We suspected that it would be fine this morning and might rain a little later in the day and so it turned out. On our way to collect the newspapers, we ran into our University of Birmingham friend whom we have not seen for almost a week (as most days of the week he is off playing tennis) Meg was feeling a little tired so I handed Meg her to our friend to accompany her to the park whilst I went to collect the newspapers. In the park, we met up with one of our park regulars and carried on conversations regarding the Olympics. One thing I have noticed, which has received a little but not an enormous amount of publicity, is the impact of technology on both running shoes and the track itself. The modern running shoes are incorporating some carbon fibre and the effect of this is to add a little bit of ‘spring’ to the athlete as well as lowering impact resistance. Various kinds of technological improvements have also been built into the track. Immediately ‘below the surface’ is a type of honeycomb or lattice arrangement (filled with what?) which has the effect of making the track operate like a series of miniaturised trampolines. The effect of these two technological improvements (running shoes, track) is that world records are being broken quite regularly. In one of the men’s races over hurdles ( I cannot remember which) then the world record was broken in the heats and again in the final. The person who came in second (i.e. silver) would have broken the previous world record whilst not winning the race. Whilst not arguing against the march of technological advance, I am left with a slight feeling of unease that world records are being broken with the aid of thee technological advances as well as the individual efforts of the athletes themselves.
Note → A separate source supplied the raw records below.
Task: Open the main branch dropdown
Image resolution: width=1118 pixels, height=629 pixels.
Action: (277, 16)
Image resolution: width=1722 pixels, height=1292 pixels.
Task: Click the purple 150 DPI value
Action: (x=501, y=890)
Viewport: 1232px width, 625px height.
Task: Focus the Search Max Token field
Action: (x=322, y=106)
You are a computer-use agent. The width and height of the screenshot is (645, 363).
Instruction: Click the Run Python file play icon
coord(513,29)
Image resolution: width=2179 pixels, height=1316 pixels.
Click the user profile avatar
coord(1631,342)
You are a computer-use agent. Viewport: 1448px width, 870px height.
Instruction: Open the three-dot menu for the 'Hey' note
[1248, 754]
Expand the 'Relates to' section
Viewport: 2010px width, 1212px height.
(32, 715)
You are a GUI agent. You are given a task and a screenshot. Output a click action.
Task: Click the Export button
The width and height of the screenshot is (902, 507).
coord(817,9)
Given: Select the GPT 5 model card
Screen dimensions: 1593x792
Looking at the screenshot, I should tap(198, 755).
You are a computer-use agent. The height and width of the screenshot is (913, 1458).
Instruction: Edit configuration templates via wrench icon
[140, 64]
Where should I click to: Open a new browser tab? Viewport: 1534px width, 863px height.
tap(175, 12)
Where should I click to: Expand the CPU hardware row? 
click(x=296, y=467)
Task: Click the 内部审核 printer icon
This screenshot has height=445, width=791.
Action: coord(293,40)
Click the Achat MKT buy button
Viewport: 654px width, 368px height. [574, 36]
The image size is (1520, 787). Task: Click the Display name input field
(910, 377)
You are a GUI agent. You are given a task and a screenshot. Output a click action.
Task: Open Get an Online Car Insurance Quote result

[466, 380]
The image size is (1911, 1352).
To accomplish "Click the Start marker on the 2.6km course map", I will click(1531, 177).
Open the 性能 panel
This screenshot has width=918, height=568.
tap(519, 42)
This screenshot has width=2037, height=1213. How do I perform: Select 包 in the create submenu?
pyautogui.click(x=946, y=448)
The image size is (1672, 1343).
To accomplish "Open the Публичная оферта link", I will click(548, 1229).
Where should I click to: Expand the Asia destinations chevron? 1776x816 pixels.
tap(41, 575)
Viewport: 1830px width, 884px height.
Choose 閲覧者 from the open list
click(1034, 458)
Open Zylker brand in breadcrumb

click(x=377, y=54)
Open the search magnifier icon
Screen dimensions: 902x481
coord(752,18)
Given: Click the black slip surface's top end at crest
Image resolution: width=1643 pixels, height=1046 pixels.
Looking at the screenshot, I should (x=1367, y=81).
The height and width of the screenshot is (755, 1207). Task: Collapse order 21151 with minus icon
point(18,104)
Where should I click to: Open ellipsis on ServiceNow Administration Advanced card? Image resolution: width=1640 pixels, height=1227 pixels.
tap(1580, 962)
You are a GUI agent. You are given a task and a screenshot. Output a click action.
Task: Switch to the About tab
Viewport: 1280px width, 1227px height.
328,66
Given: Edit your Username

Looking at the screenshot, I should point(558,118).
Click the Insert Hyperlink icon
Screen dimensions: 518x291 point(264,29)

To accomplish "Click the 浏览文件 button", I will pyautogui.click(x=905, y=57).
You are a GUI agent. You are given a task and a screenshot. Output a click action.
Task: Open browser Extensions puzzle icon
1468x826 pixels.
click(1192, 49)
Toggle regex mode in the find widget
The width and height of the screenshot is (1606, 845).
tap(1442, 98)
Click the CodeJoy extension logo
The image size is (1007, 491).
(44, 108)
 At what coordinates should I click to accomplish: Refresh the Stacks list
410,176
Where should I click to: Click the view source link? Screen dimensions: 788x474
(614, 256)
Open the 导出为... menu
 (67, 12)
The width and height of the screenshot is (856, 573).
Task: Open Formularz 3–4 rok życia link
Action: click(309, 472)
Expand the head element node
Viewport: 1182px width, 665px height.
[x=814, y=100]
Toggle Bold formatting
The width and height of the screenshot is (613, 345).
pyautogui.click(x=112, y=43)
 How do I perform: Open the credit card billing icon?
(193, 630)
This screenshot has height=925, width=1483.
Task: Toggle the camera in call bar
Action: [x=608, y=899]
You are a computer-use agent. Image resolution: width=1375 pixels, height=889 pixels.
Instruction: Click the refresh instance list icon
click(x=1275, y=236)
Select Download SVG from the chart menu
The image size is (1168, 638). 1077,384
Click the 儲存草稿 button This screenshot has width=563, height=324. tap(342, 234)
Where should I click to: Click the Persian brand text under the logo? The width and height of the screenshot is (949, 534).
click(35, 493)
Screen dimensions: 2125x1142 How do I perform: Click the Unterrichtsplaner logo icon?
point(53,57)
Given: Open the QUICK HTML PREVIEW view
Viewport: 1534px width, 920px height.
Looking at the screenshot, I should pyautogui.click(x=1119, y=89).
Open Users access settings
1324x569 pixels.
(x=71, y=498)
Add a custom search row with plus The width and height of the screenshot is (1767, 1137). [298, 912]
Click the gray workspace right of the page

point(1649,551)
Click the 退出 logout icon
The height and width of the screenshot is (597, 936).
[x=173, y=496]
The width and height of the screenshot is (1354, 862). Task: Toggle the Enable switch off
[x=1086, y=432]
As we made it home for lunch, a little earlier than usual, the smattering rain looked as though it was going to intensify during the afternoon so I made sure that I applied one of my ‘rust-removal’ routines to a spade which I store in Mog’s Den. This is basically a wire brush, followed by a brillo pad treatment and then a sponge off and clean and dry with kitchen paper. When all of this settled down, I will give it (and my other gardening tools) a good spray with WD-40 (or a near equivalent) which helps to build up a degree of rust protection if I apply every time the tools get used and ‘put to bed’. Halfway through the afternoon, an order arrived from Amazon which was a complete collection of hand tools for £17.00 Evidently, at this price it is Chinese made but you get about three different kinds of hand rakes, five different trowels in a variety of shapes and sizes, some secateurs, a miniature garden spray, some gloves, a series of coloured labels, some wire twists complete with cutter and finally. a fabric gardening basket to hold all the tools. All of this lot is destined for the toolbox in Mog’s Den so now there is no excuse for not keeping everything well trimmed and cultivated.
This afternoon, we were generally watching the culmination of the Olympic Games. Team GB seem to be winning medals until the end with a boxing gold for a local Birmingham lad and a gold in the modern pentathlon. This was invented by Pierre de Coubertin (father of the Modern Olympics) and was a variation on the military aspect of the Ancient pentathlon. It focused on the skills required by a late-19th-century soldier, with competitions in shooting, swimming, fencing, equestrianism, and cross country running. I also watched some of the obscure events such as artistic swimming and artistic gymnastics and have to say I was incredibly impressed by the athleticism and gymnastic skills displayed. In the late afternoon, we went to church as we always do early in the evening on Saturday. There we made contact again with a lively Liverpudlian lady who can talk for England but also, at a fairly advanced age makes regular round trips in her car visiting members of her family in Sheffield and Liverpool. We had not seen her for the best part of a year (although she says she has seen us whilst we are walking up and down the road towards the park each day). I promised her a bottle of our damson gin to which, I gather, she might be somewhat partial. Tomorrow evening will no doubt be closing ceremony of the Olympics and I may well watch this as I am sure that the Japanese will stage it particularly well. In addition, I do like to see the faces of the genuinely happy athletes as the pressures of competition are behind them and they can party for the first time in years. I wonder how many cross-cultural liaisons are made during events like these?